Nancy Anderson Speight was appointed Deputy Assistant Secretary of Defense for Civilian Personnel Policy on August 30, 2021.
Her responsibilities include creating plans, policies, and programs to manage the Department’s civilian workforce effectively, efficiently, and strategically. Ms. Speight’s oversight of civilian personnel programs affects over 945,000 defense employees worldwide. Ms. Speight’s duties include performance management, strategic workforce and succession planning; leadership development; and talent acquisition. In addition, Ms. Speight is responsible for ensuring the Office of the Secretary of Defense, Defense Agencies and Field Activities, and Military Departments are provided with comprehensive policy advice and guidance through the Defense Civilian Personnel Advisory Service. Additional responsibilities include Senior Executive management, human resources functional community management, administering the non-appropriated fund personnel system, and providing guidance for the foreign national employment program within the Department.
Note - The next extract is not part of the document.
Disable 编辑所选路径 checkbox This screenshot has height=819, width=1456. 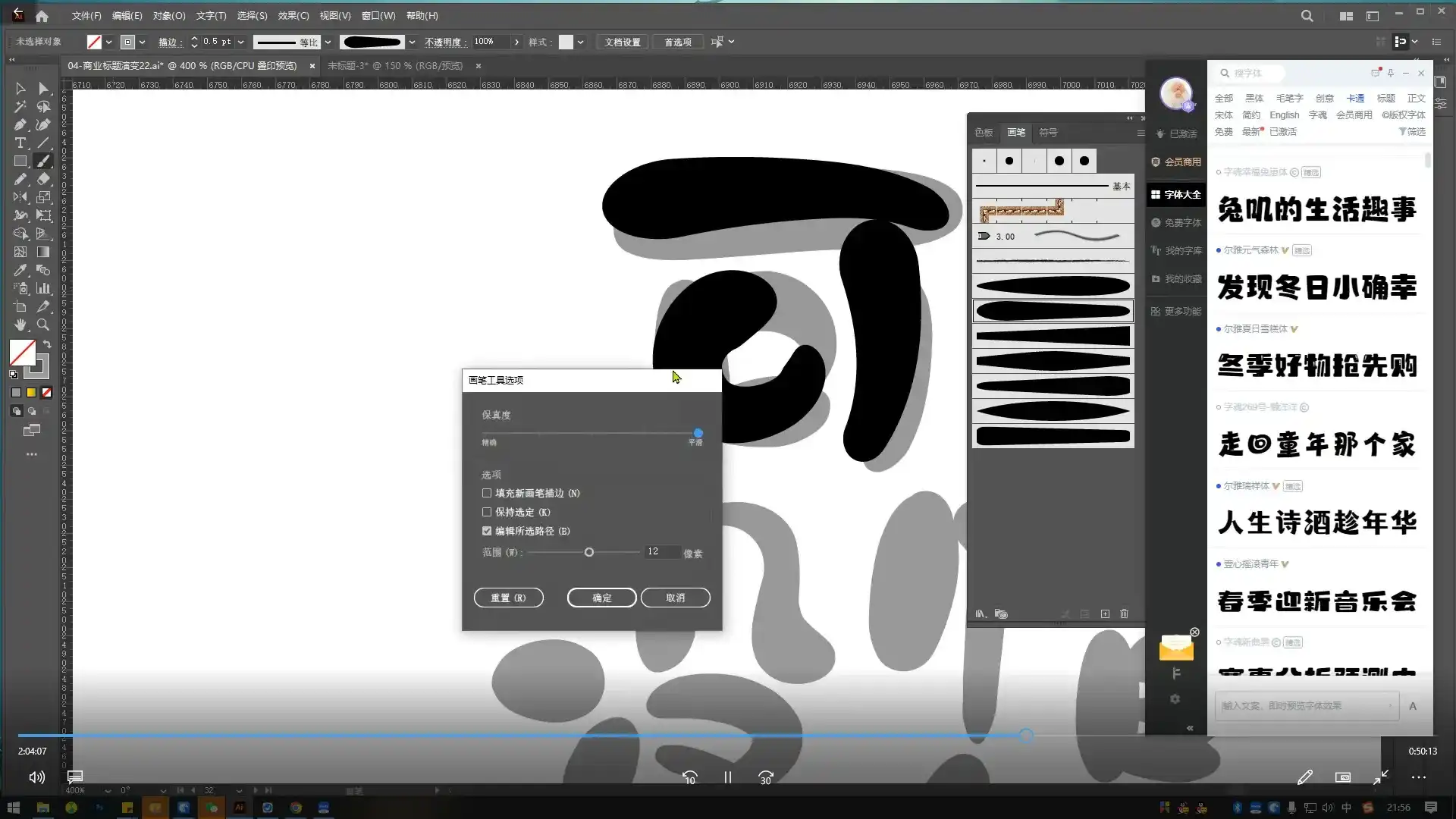click(x=486, y=531)
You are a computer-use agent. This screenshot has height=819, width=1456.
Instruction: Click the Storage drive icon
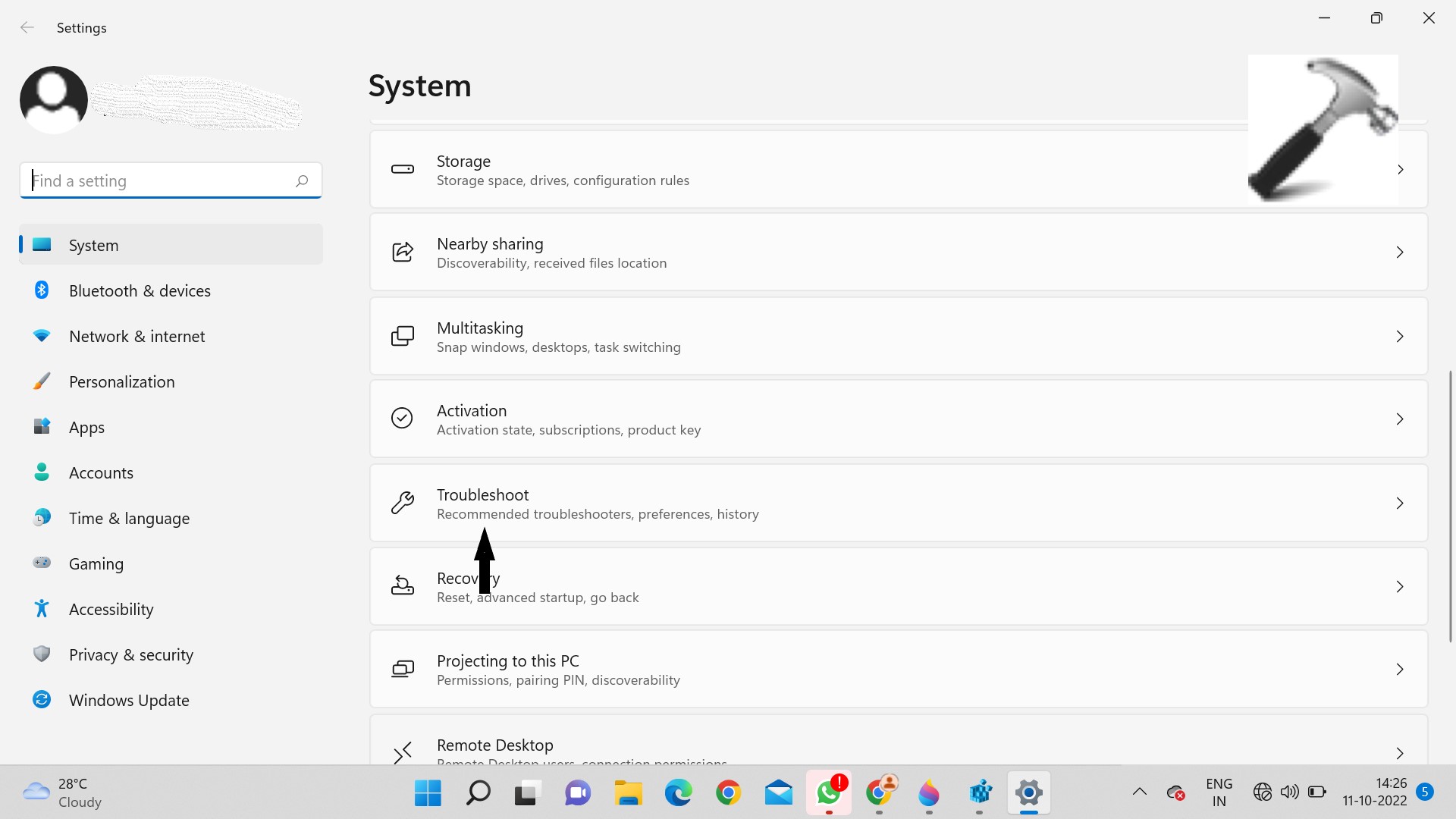(402, 169)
Most recently, Ms. Speight served as a technical advisor for the Defense Civilian Personnel Advisory Service, Labor and Employee Relations Division, where she specialized in representation matters, bargaining obligations, and national security issues covered by the Federal Service Labor-Management Relations Statute. Notably, Ms. Speight led a team of subject matter experts from across the DoD components to amend Executive Order 12171 of 1979, Exclusions from the Federal Labor-Management Relations Program, which exempts from the statute certain agencies whose primary function is intelligence, counterintelligence, investigative, or national security work. Executive Order 13760, of the same title, was signed by former President Obama in January 2017, and was the first major amendment affecting the Department of Defense in 37 years.
Previously, Ms. Speight served in the Senior Executive Service as the Regional Director for the Atlanta Regional Office of the Federal Labor Relations Authority (FLRA) from 2001 to 2009, an independent agency that administers the labor-management relations program for 1.9 million non-Postal Service Federal employees world-wide, approximately 1.1 million of whom are exclusively represented in 2,200 bargaining units. At the FLRA, she was responsible for providing leadership and management of personnel and operations relating to the investigation, analysis, resolution, and litigation of unfair labor practice cases and the processing of representation petitions for cases arising in Alabama, Florida, Georgia, Mississippi, South Carolina, and the U.S. Virgin Islands.
Prior to being appointed as the Atlanta Regional Director, Ms. Speight held multiple positions within the FLRA’s Office of the General Counsel where she managed regional operations, conducted agency management assessments, and implemented changes in policy, case handling procedures, and resources. As a recognized expert on representation matters, she was instrumental in reorganizing two Executive Departments and authored amicus curiae briefs on behalf of the Deputy General Counsel that resulted in precedent setting case law decisions. Ms. Speight wrote the operational manuals which guide FLRA employees when processing representation petitions that are still in use today. She settled many high-profile unfair labor practice complaints on behalf of the Office of General Counsel and regularly taught courses at Federal Executive Branch agencies and educational institutions.
Throughout her career, Ms. Speight has received numerous awards and recognition for her performance on behalf of the missions of the agencies and the workforces whom she served, and was recognized by President Clinton for creating a workplace policy for employees suffering from HIV/AIDS.